◆ TASK DIRECTIONS
Nothing but the lines from the one containing "Task: Expand the 7月 row chevron" through the end of the data below should appear in the answer, each exact and free of pictures.

* * * * * * * * *

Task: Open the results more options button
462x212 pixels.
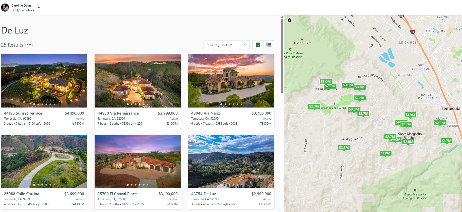Action: coord(29,45)

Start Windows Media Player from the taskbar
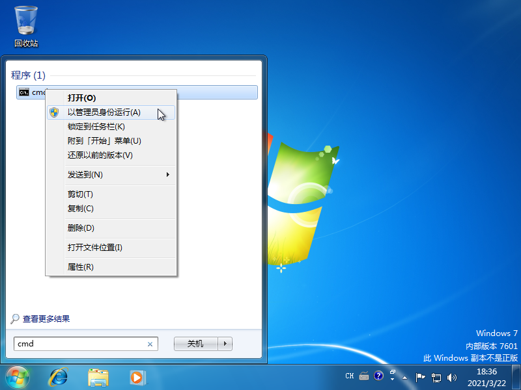[137, 377]
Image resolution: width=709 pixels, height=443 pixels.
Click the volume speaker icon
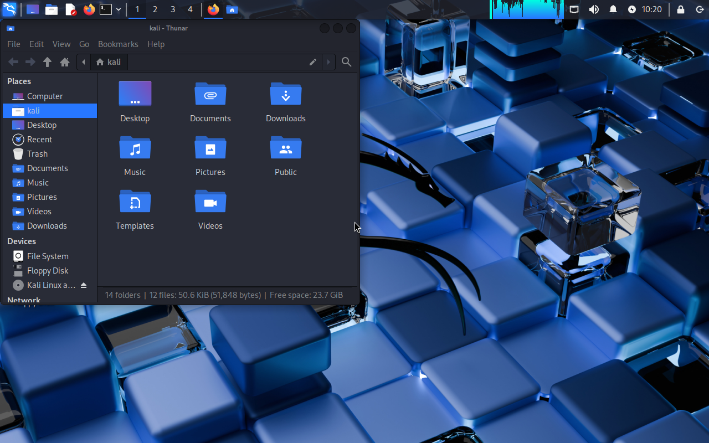coord(594,9)
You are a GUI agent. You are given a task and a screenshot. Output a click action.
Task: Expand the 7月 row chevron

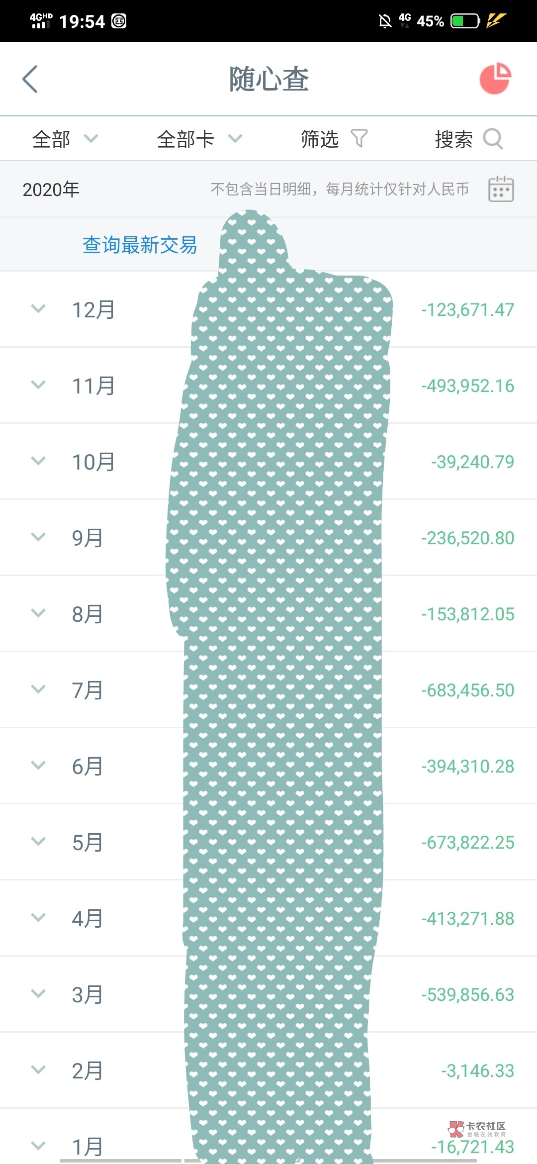click(38, 689)
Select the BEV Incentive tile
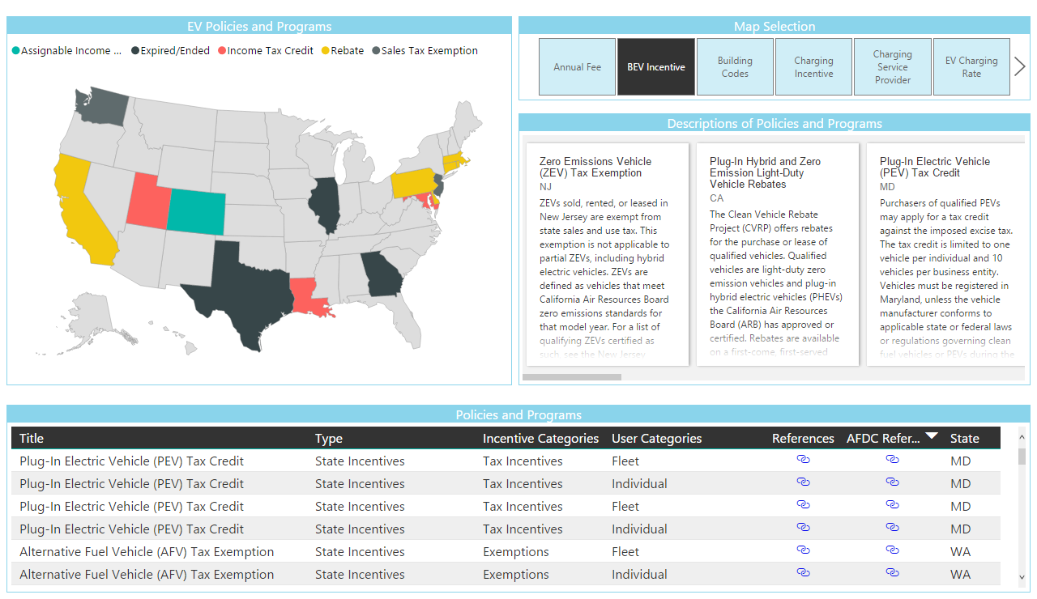1037x599 pixels. [x=656, y=67]
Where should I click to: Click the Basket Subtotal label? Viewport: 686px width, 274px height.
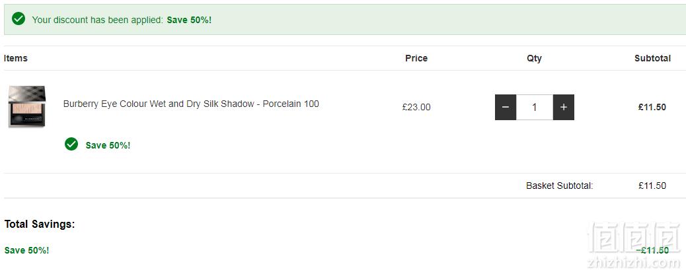point(560,186)
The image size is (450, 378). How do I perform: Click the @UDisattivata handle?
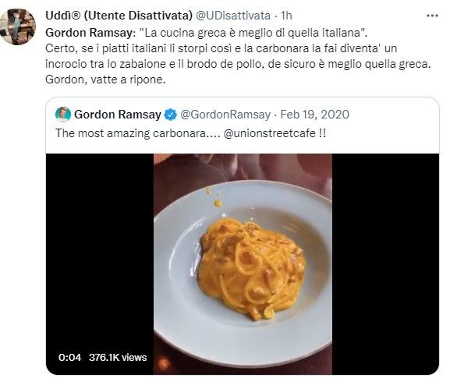[x=233, y=16]
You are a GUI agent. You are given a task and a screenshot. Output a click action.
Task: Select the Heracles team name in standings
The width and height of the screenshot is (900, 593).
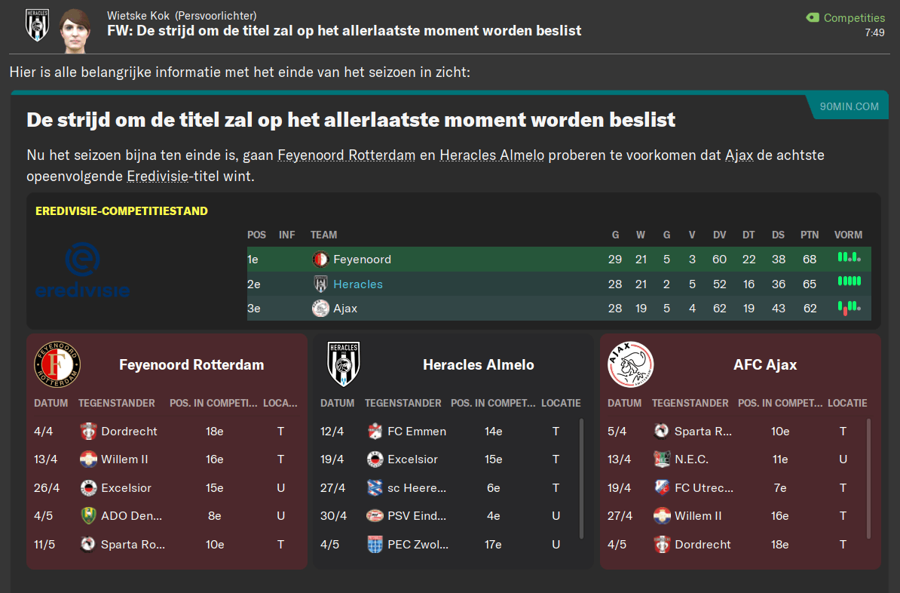point(358,284)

* * * * * * * * *

◆ EXERCISE ANSWER
Task: Expand the 7月 row chevron

click(38, 689)
Select the BEV Incentive tile
1037x599 pixels. [x=656, y=67]
Where should I click to: Click the Basket Subtotal label? Viewport: 686px width, 274px height.
point(560,186)
The image size is (450, 378). How do I perform: Click the @UDisattivata handle?
[x=233, y=16]
You are a GUI agent. You are given a task and a screenshot. Output a click action.
Task: Select the Heracles team name in standings
The width and height of the screenshot is (900, 593).
point(358,284)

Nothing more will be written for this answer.